Dataset items:
=== Begin Enclosure ===
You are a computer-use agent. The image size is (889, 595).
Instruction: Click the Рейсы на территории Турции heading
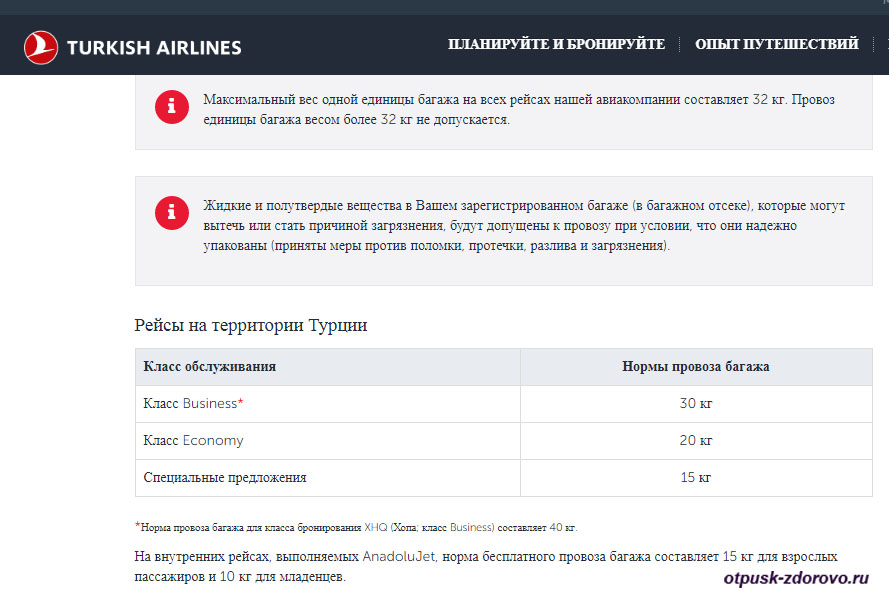(251, 326)
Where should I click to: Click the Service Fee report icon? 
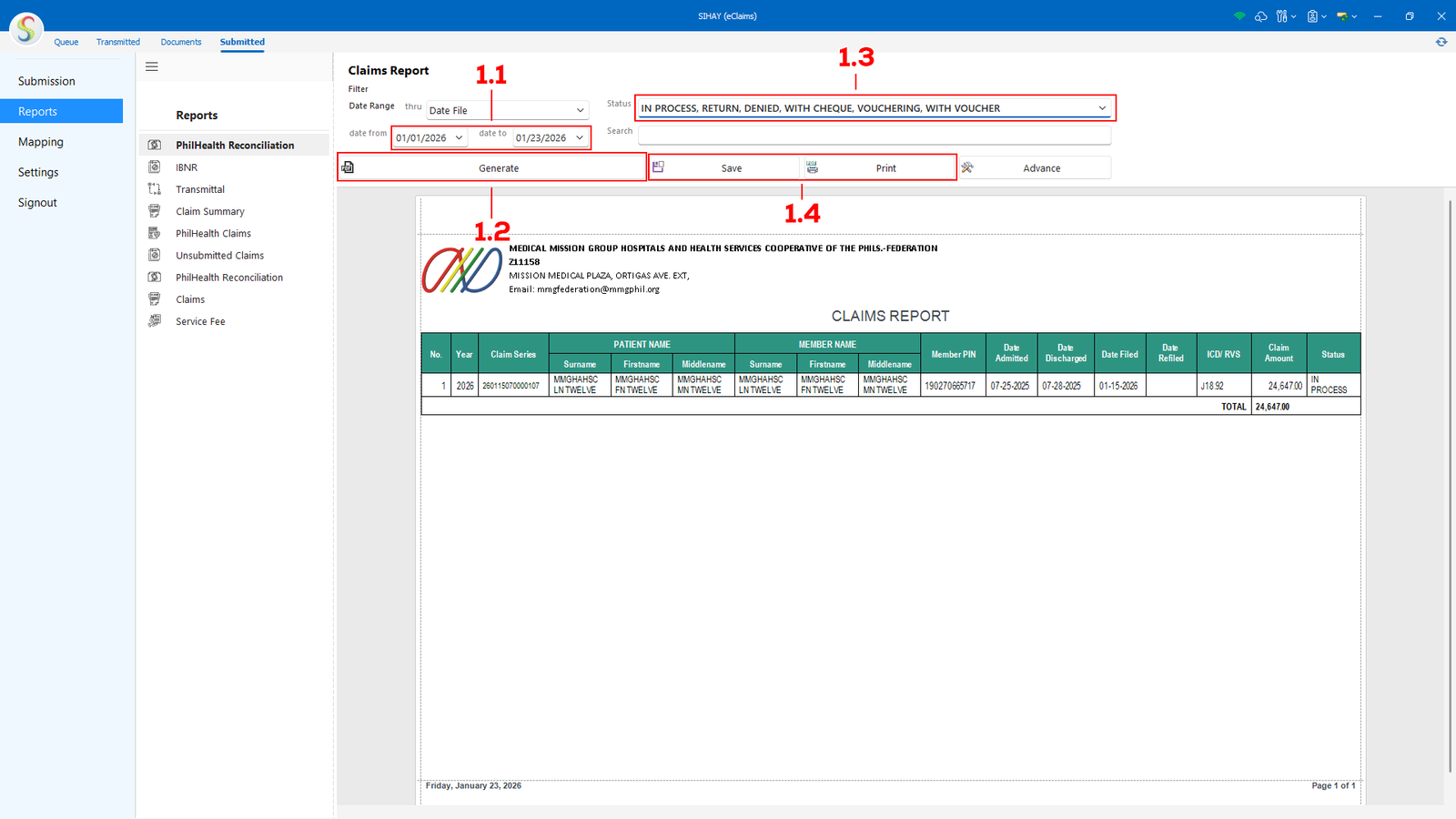coord(155,321)
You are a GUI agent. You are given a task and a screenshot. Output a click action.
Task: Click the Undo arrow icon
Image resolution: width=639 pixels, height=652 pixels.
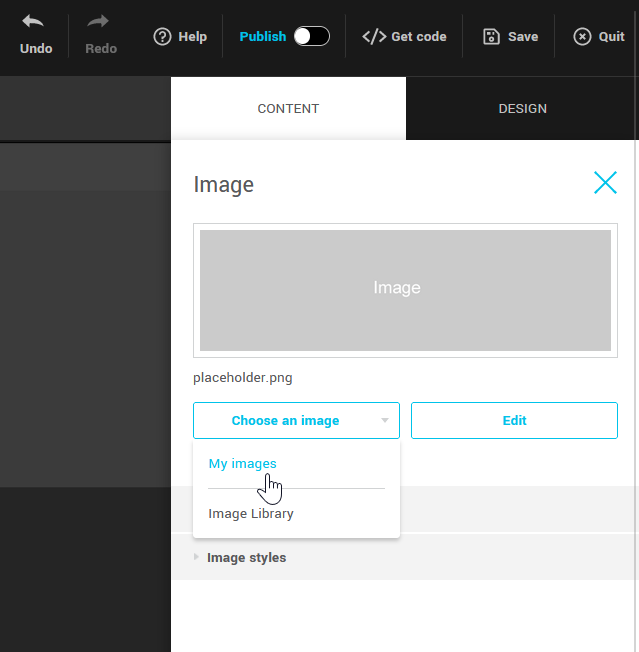click(33, 22)
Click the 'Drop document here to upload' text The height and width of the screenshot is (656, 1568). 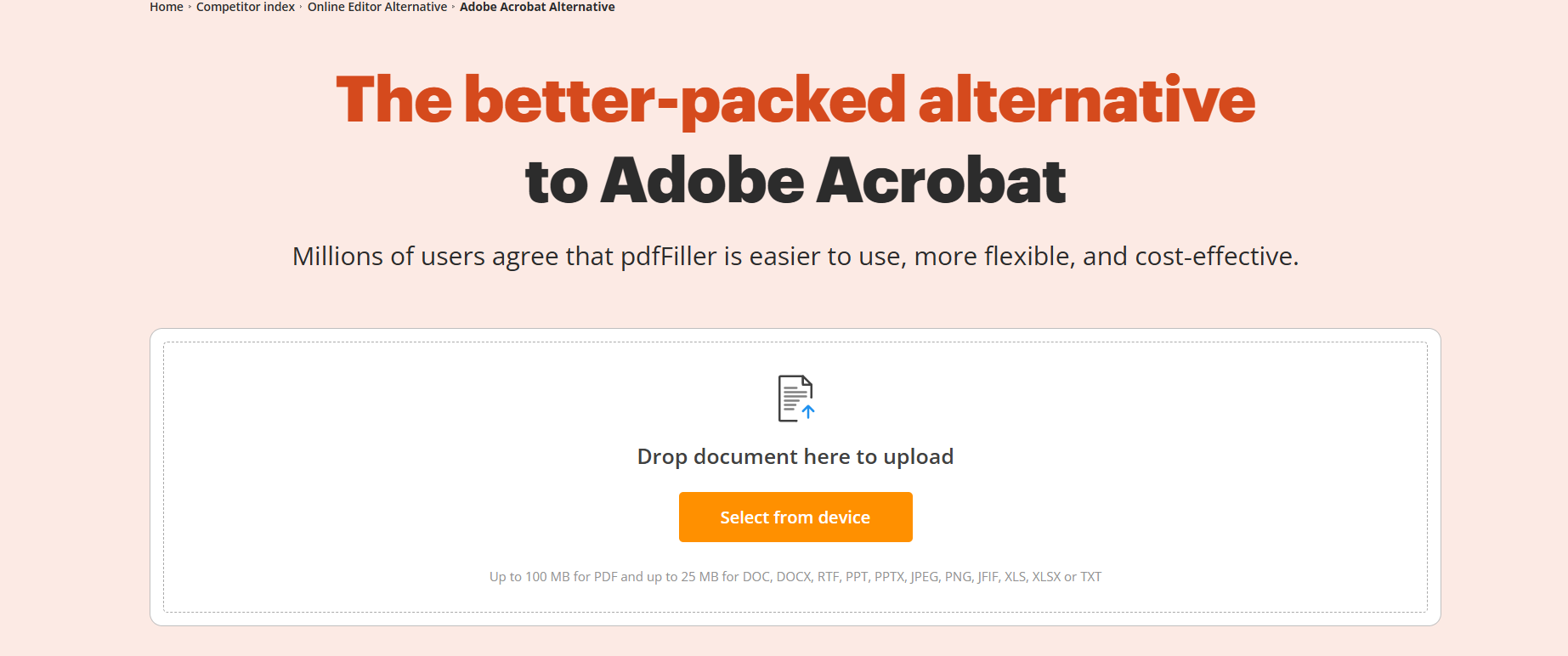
=== End Enclosure ===
**Exercise instructions**. When you reach the line containing "Where should I" in the records above, write out that line and every line after it through the end, exactly, but omit the pictures.

**Problem solution**.
Where should I click to: Click the Service Fee report icon? 
coord(155,321)
You are a GUI agent. You are given a task and a screenshot. Output a click action.
Task: Click the Undo arrow icon
Image resolution: width=639 pixels, height=652 pixels.
click(33, 22)
Click the 'Drop document here to upload' text The height and width of the screenshot is (656, 1568). 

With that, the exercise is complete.